* [ABOUT THIS EXERCISE]: Could you restate the entries below word for word and leave out the pictures?

* [Saved data entries]:
* * * * * * *
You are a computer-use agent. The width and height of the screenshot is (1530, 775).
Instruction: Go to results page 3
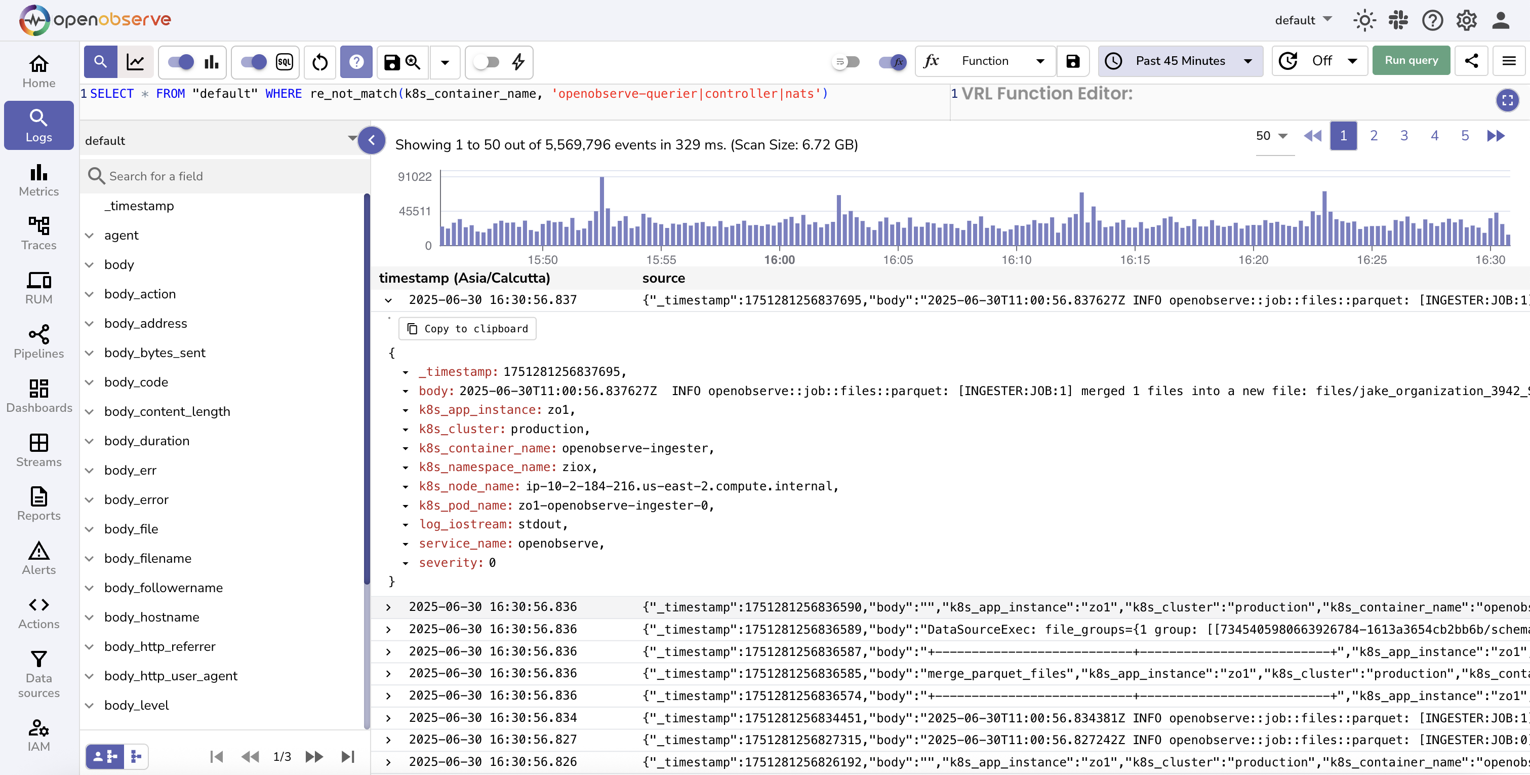(x=1403, y=136)
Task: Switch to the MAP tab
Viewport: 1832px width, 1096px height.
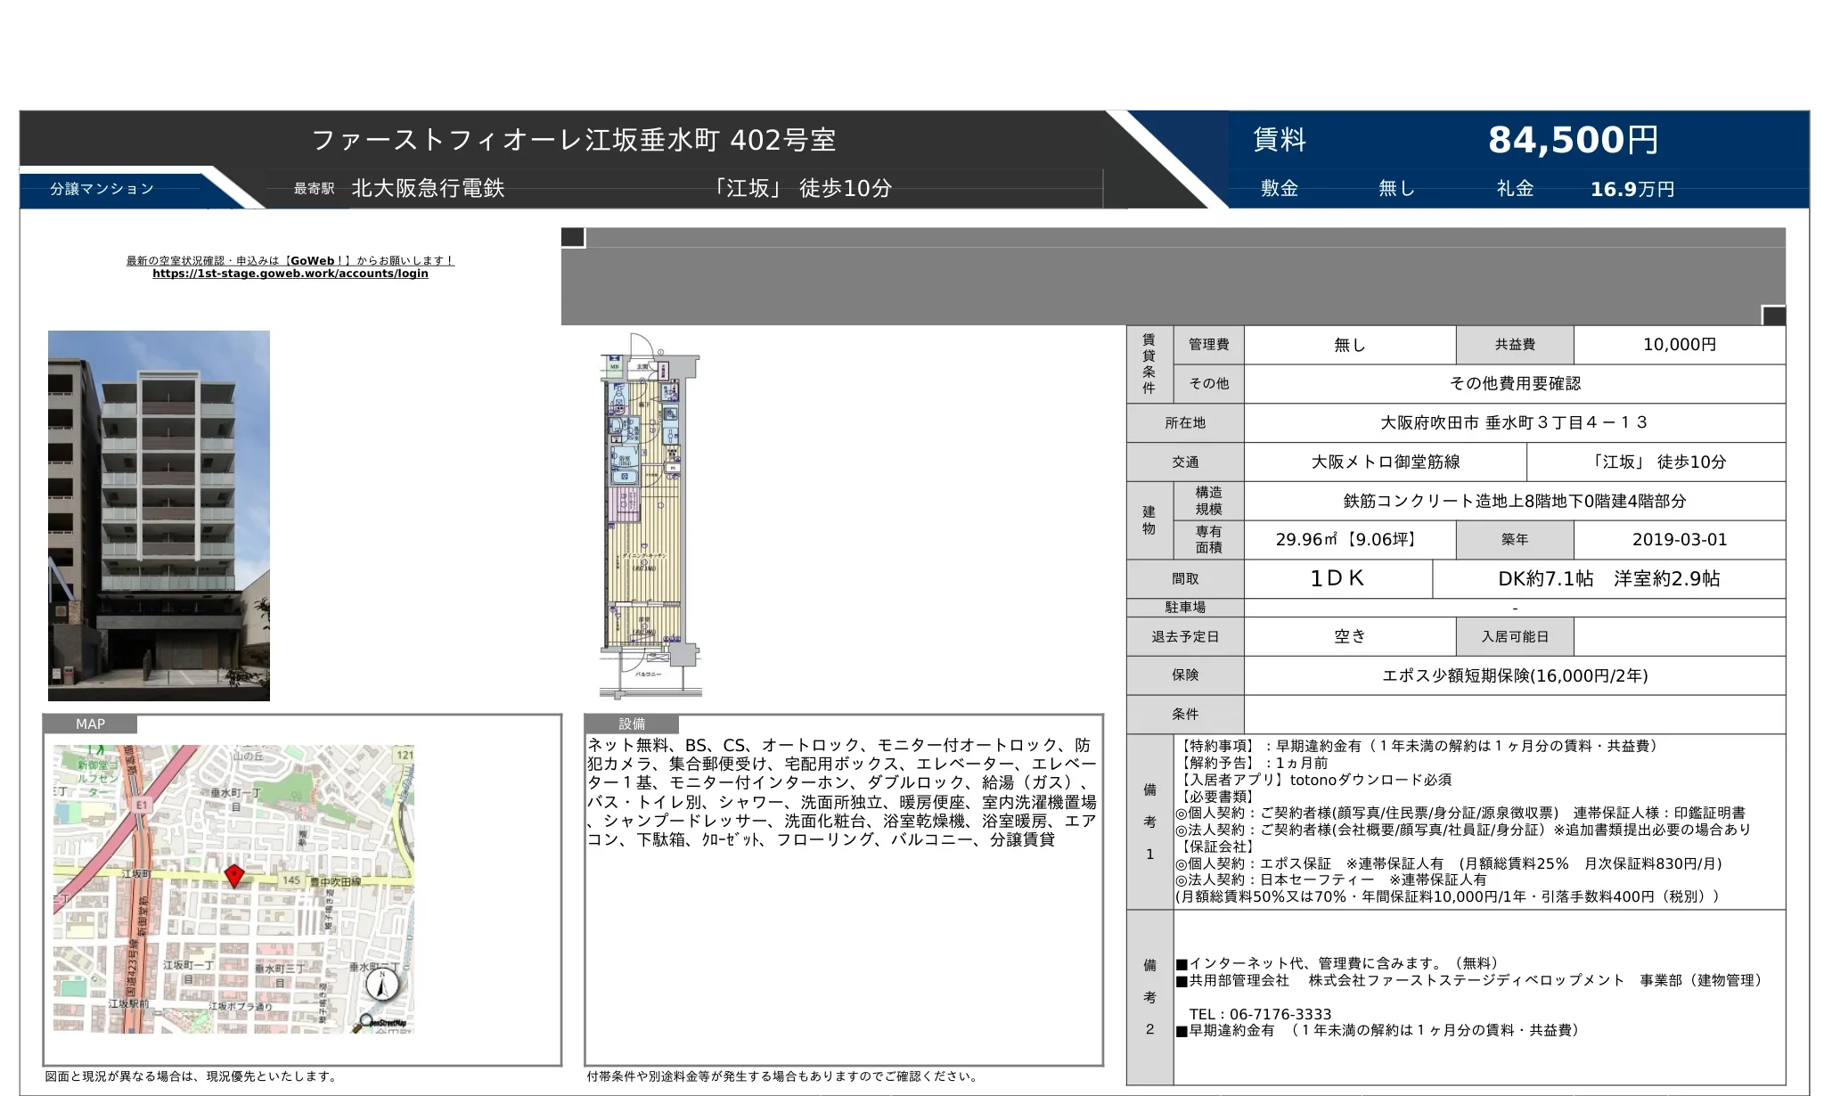Action: [x=92, y=724]
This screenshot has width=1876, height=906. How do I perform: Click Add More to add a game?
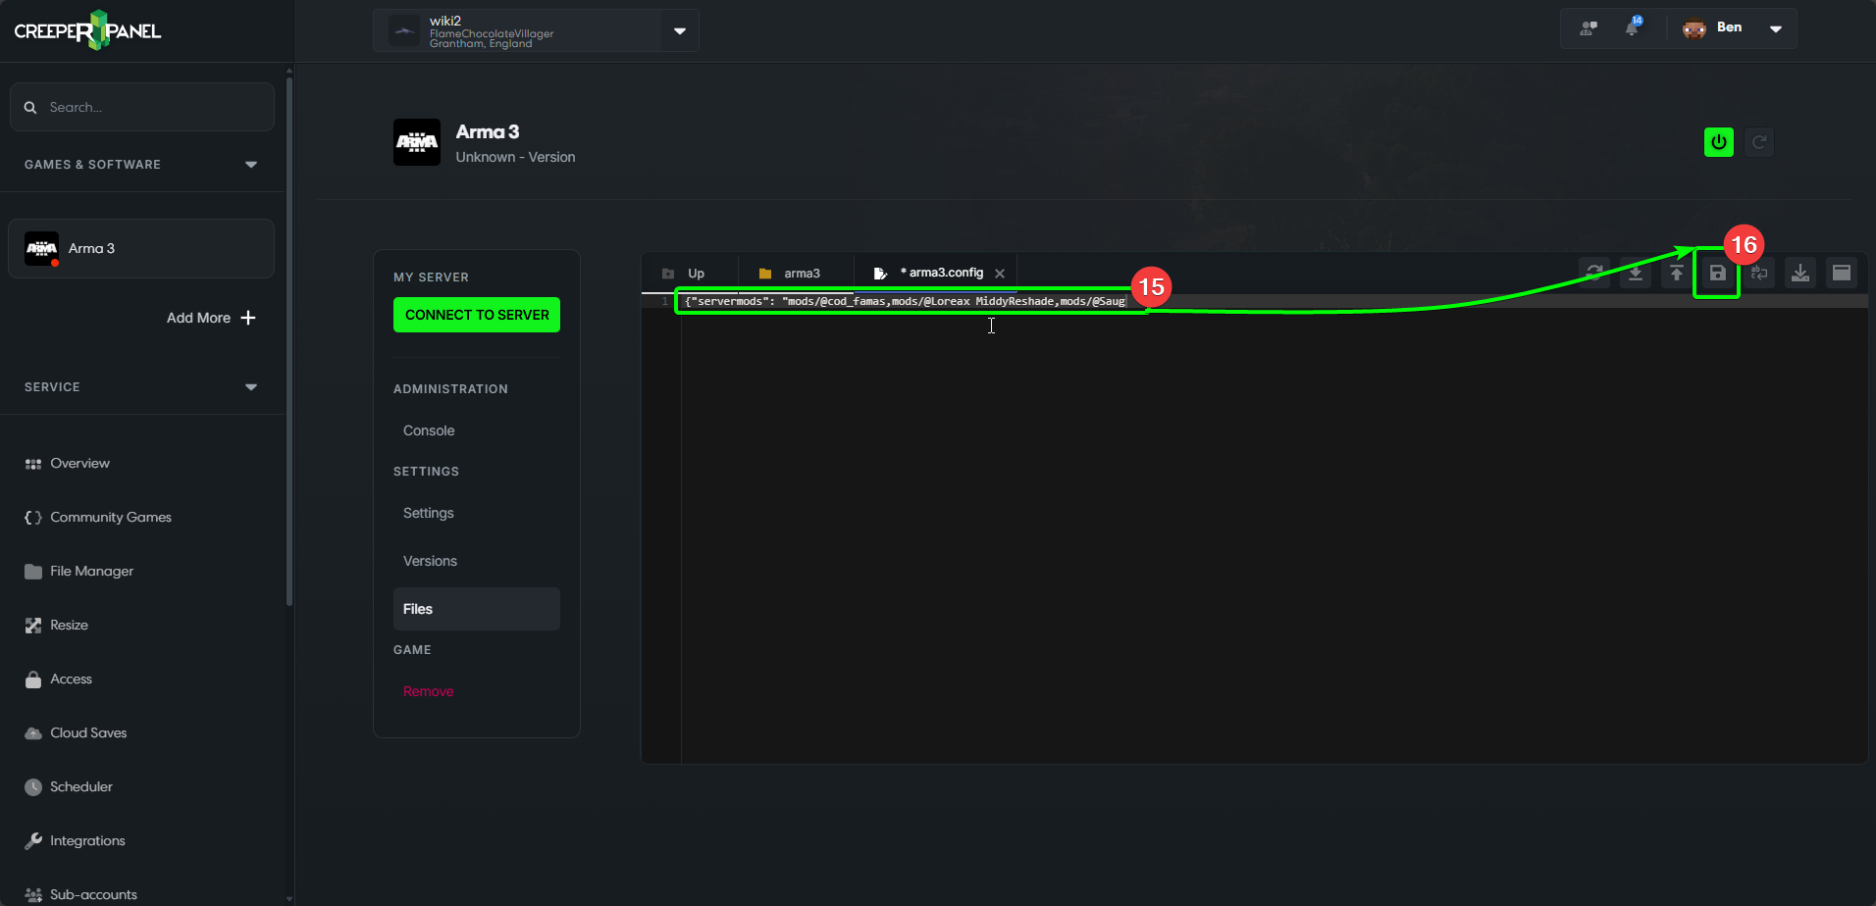[x=210, y=318]
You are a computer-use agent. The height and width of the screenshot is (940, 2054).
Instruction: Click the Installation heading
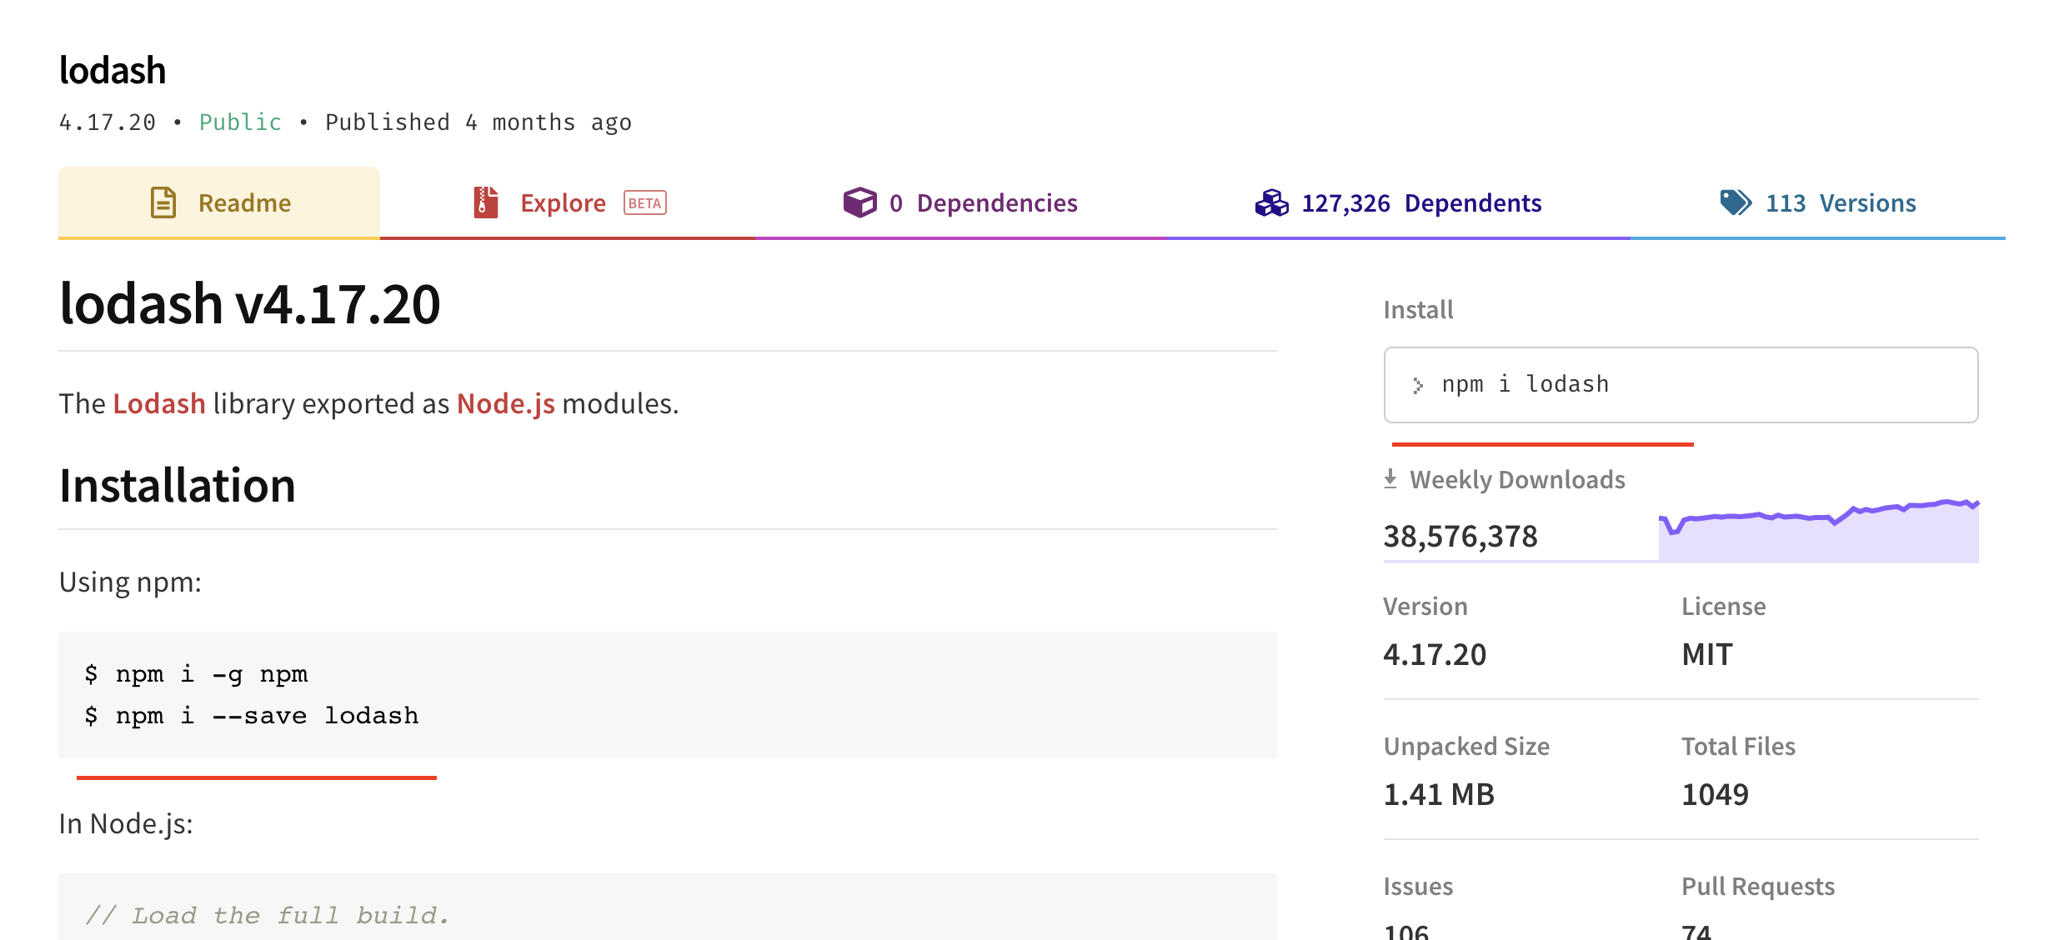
* * * * * * *
* [ANSWER TO THIS EXERCISE]:
You are a computer-use agent. The width and height of the screenshot is (1530, 775).
Instruction: Go to results page 3
(x=1403, y=136)
Task: Switch to the MAP tab
Viewport: 1832px width, 1096px height.
Action: [x=92, y=724]
This screenshot has width=1876, height=906. How do I perform: Click Add More to add a game?
[x=210, y=318]
You are a computer-use agent. The height and width of the screenshot is (940, 2054).
Instruction: Click the Installation heading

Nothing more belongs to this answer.